**WHAT TO DO**
Exercise in exact copying: restate word for word only the lines below from the one containing "This screenshot has width=863, height=480." through the one containing "The width and height of the screenshot is (503, 441).", omitting any pictures.

[Dataset excerpts]
*** Begin section ***

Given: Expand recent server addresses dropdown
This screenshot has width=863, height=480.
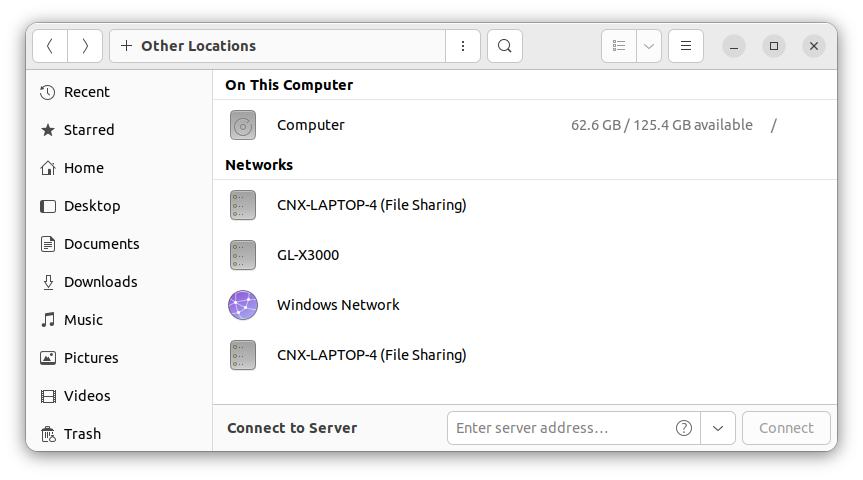Looking at the screenshot, I should 718,428.
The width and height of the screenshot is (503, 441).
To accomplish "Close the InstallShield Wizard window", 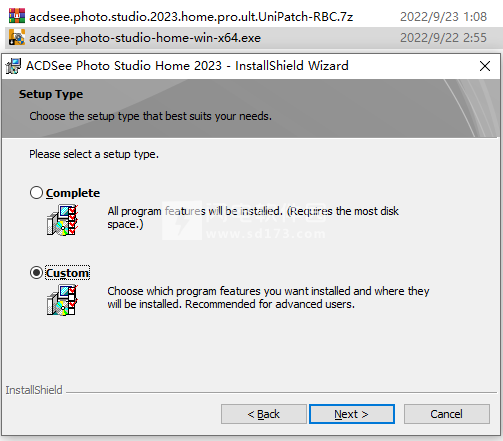I will click(485, 66).
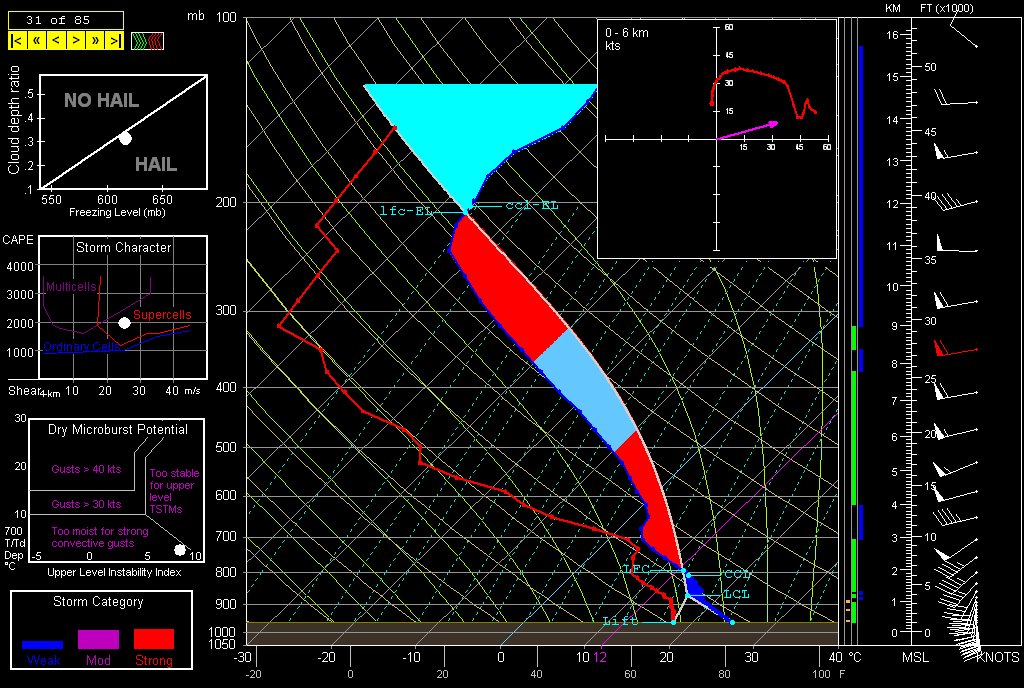The width and height of the screenshot is (1024, 688).
Task: Click the lfc-EL label near 200 mb
Action: point(408,211)
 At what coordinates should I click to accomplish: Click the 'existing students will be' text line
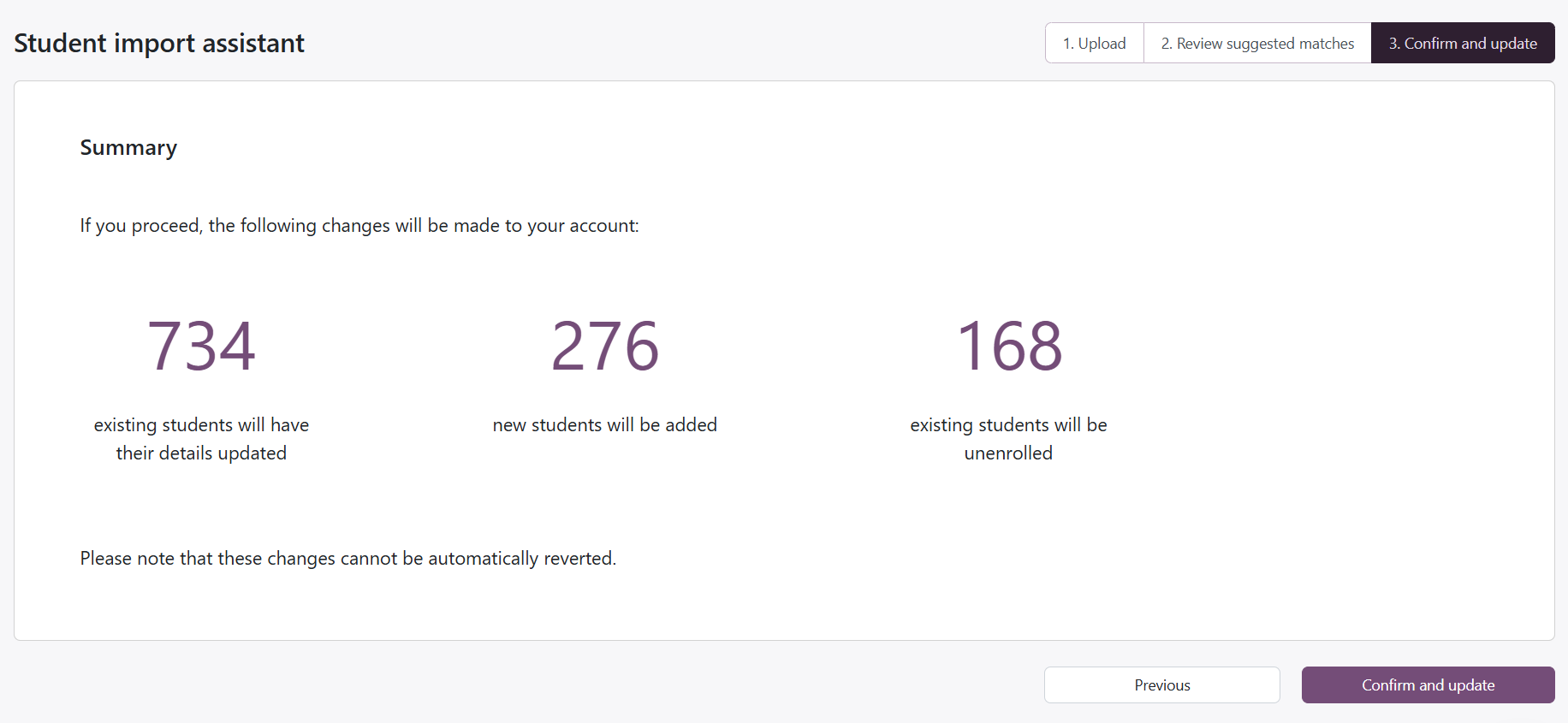1008,425
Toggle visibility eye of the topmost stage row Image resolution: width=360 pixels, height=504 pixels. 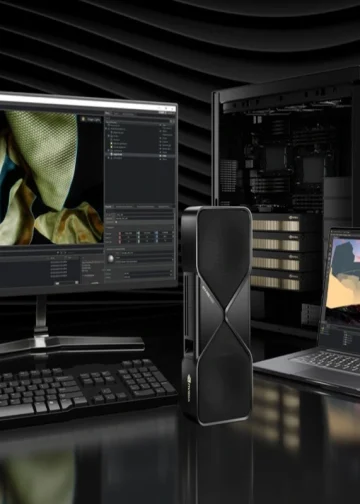pos(160,125)
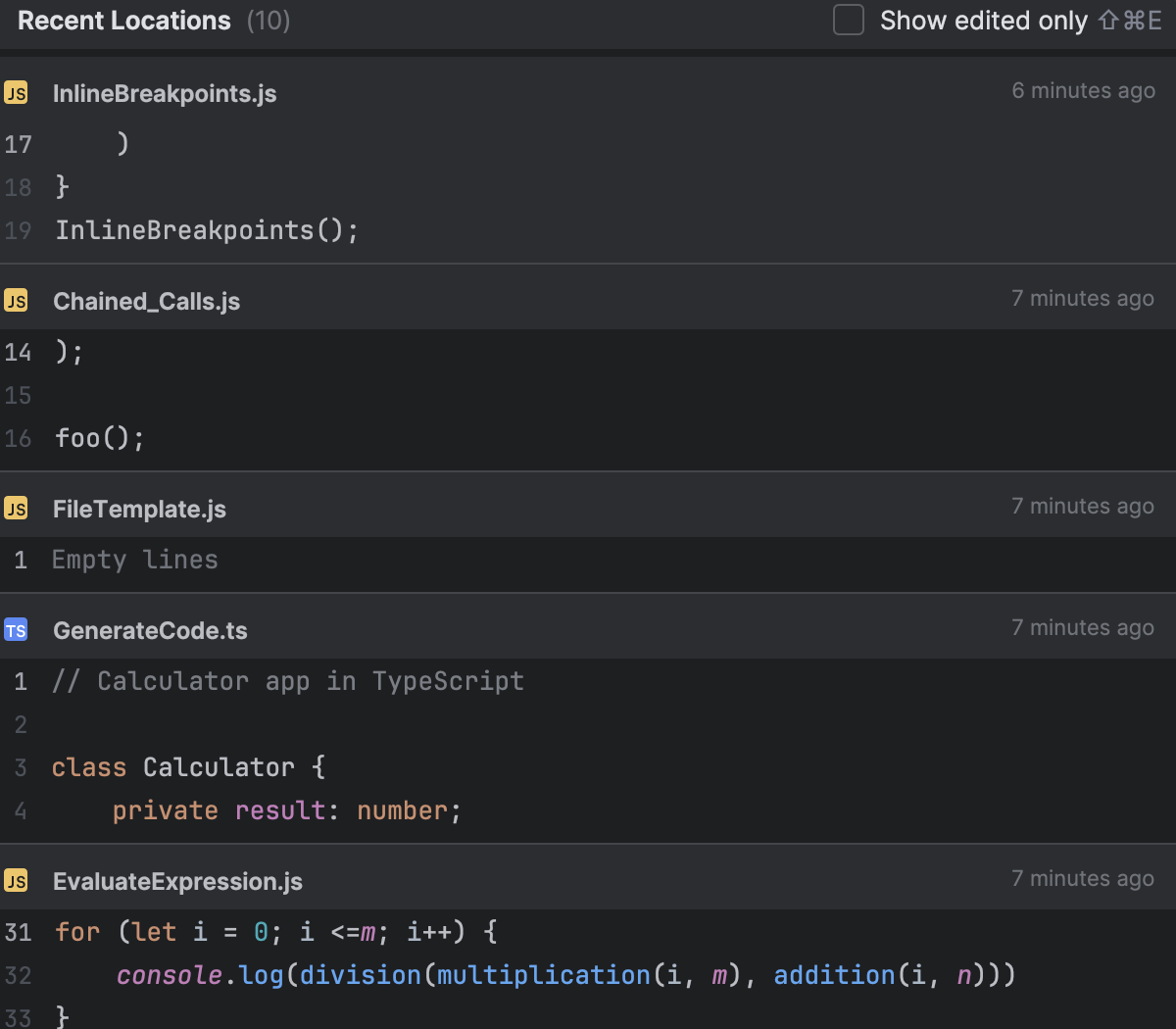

*** End section ***

**EXPECTED OUTPUT**
This screenshot has width=863, height=480.
Looking at the screenshot, I should 718,428.
The width and height of the screenshot is (503, 441).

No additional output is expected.